Carlos Quentin arrived at SoxFest a day late, then wasted little time pronouncing he's feeling great.

Slowed by foot and knee injuries last season while still feeling the effects of having a pin placed in his surgically repaired right wrist, Quentin played in just 99 games and batted .236 with 21 home runs and 56 RBI.

"My body feels well," Quentin said. "The foot feels great. The knee feels good. The wrist feels 10 times better having the hardware taken out. The old injuries that were in the past feel great.''

If he comes back and stays healthy, something Quentin has been unable to accomplish since being selected in the first round of the 2003 draft by the Diamondbacks, the White Sox' questionable offense is likely to get a huge boost.

In 2008, Quentin batted .288 with 36 HRs and 100 RBI and was a leading MVP candidate before fracturing his wrist in a Sept. 1 game at Cleveland.

This winter, his training has been designed to present further injuries.

"I changed it up," Quentin said. "The training has been very preventative.

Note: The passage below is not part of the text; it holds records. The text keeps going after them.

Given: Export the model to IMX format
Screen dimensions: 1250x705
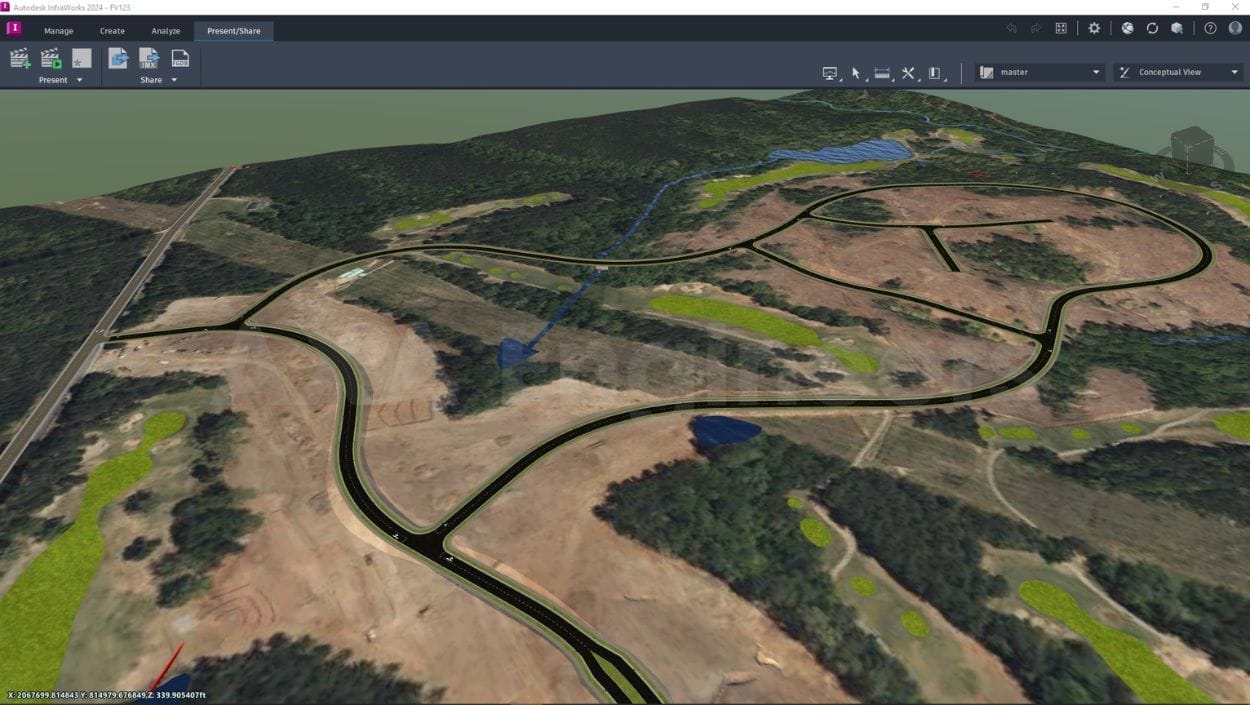Looking at the screenshot, I should click(x=148, y=58).
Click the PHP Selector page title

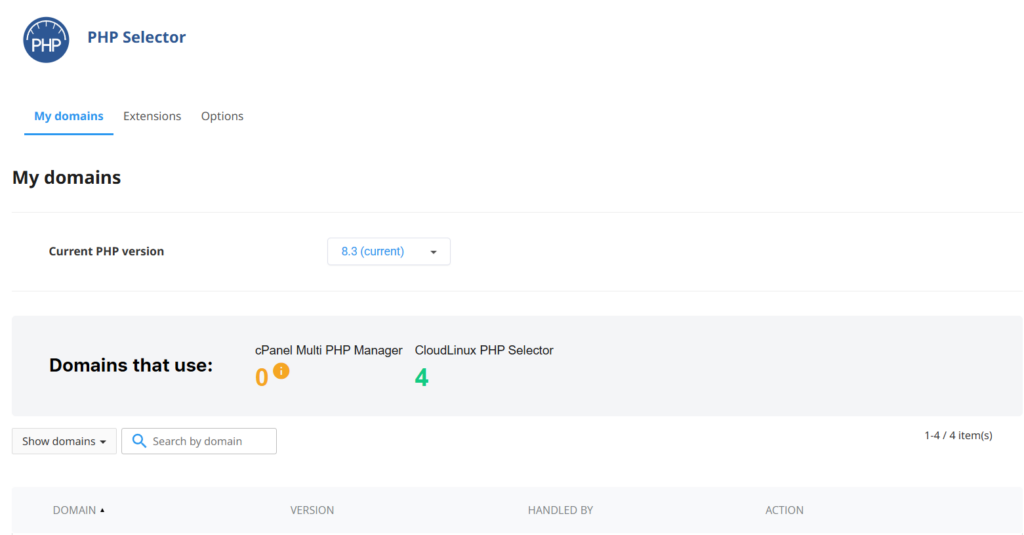click(136, 37)

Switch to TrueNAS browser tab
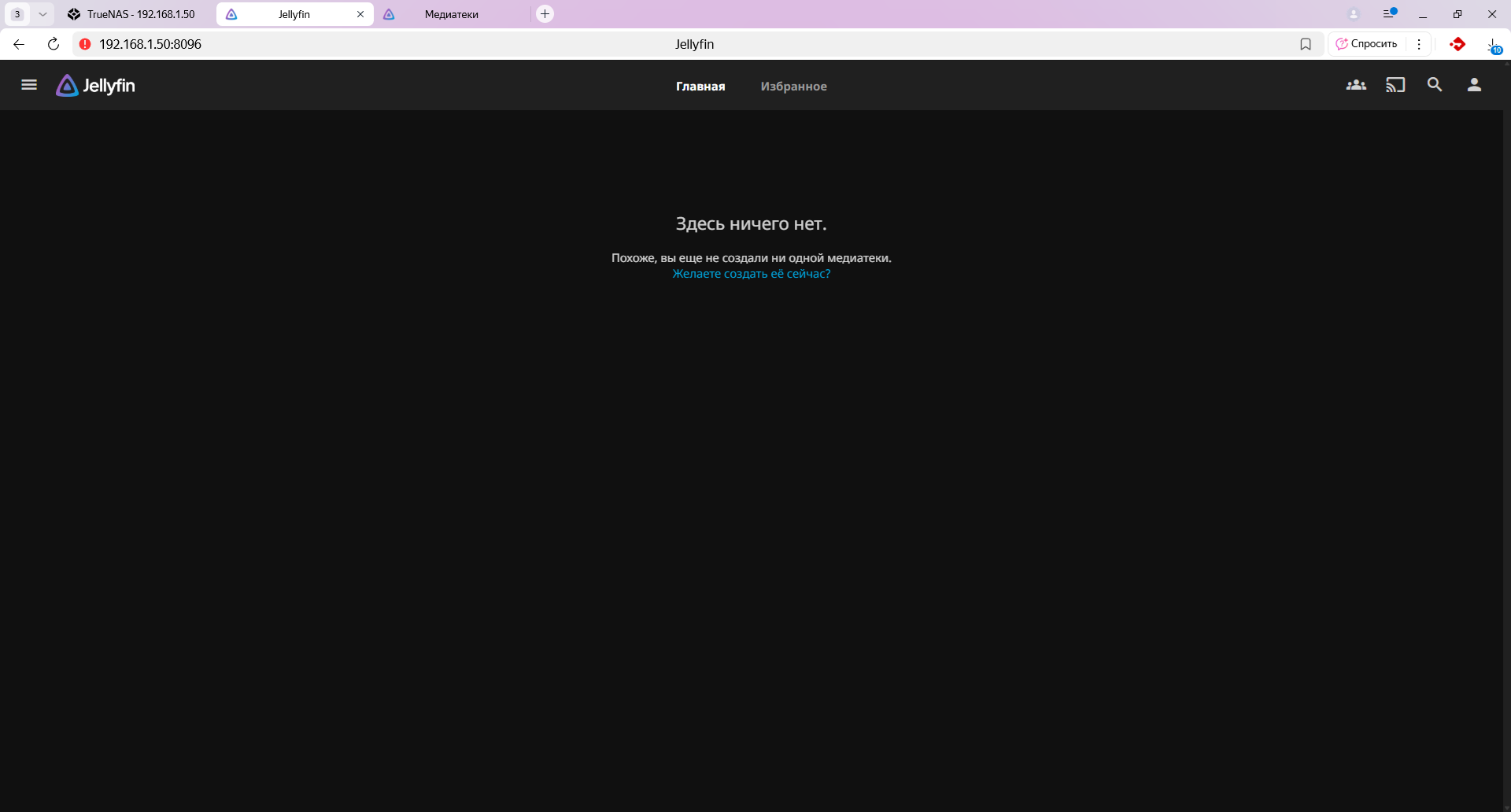click(x=134, y=14)
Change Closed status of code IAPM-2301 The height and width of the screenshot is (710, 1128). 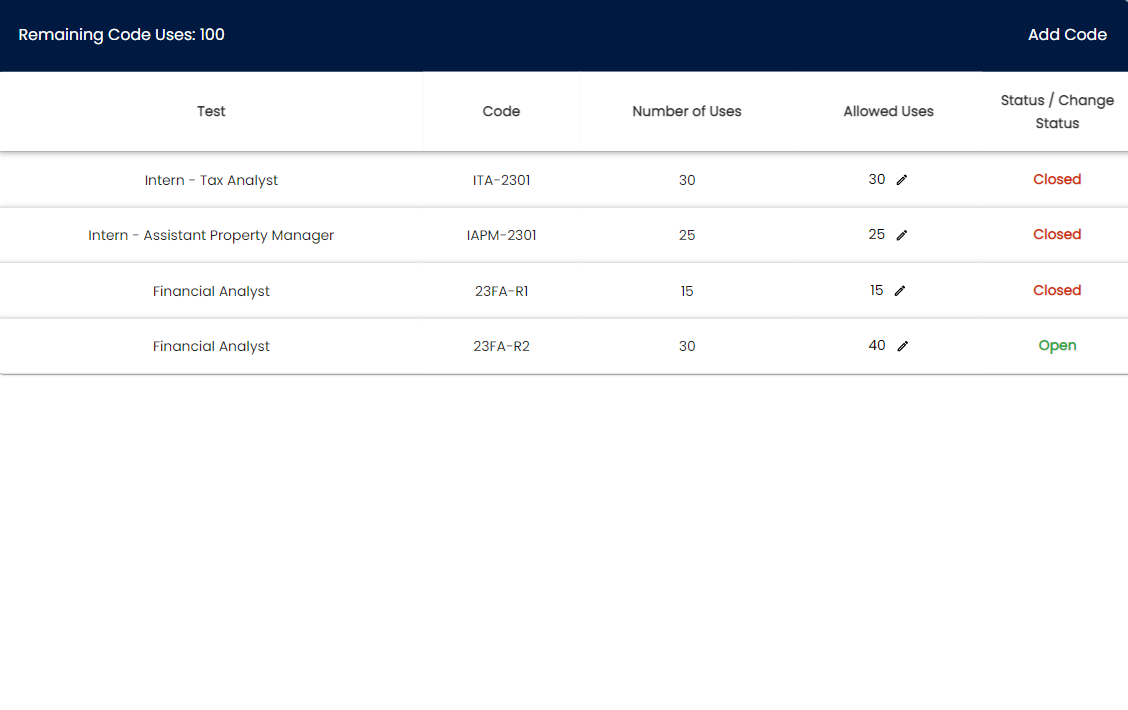click(x=1057, y=235)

It's a little different than what I've done in the past. Not to take away from what I've done in the past, but I'm happy with what I'm doing now."

With Alex Rios set in center field, newcomer Juan Pierre is taking over in left field, Quentin's old position. Quentin shifts to right field.

"I'm pretty excited about that," Quentin said. "I grew up as a right fielder and think it will come back extremely fast. I've thrown and gotten my arm ready for it."

The truth hurts: This is what GM Kenny Williams had to say about Juan Pierre playing left field: "You're not going to like the way he throws, but you're going to like the way he tracks the ball down."

Short sighted: During Saturday morning's Q&A session with fans at SoxFest, manager Ozzie Guillen was again asked about the shortstop position, specifically why he's playing Alexei Ramirez instead of Gordon Beckham.

"Alexei Ramirez is a better shortstop than Gordon Beckham," said Guillen, a standout shortstop himself during his 16-year playing career. "To me, Alexei is one of the top three shortstops in the American League."

Fenced in: With the White Sox focused on pitching and defense this season, GM Kenny Williams fielded an interesting question Saturday: Why not move the fences back at hitter-friendly U.S. Cellular Field?

Williams reluctantly shot down the idea, saying it would cost millions to alter the field.

"I would love to put the left field fence in Row 4 and move it back all the way around," Williams said. "Unfortunately, it's not going to happen."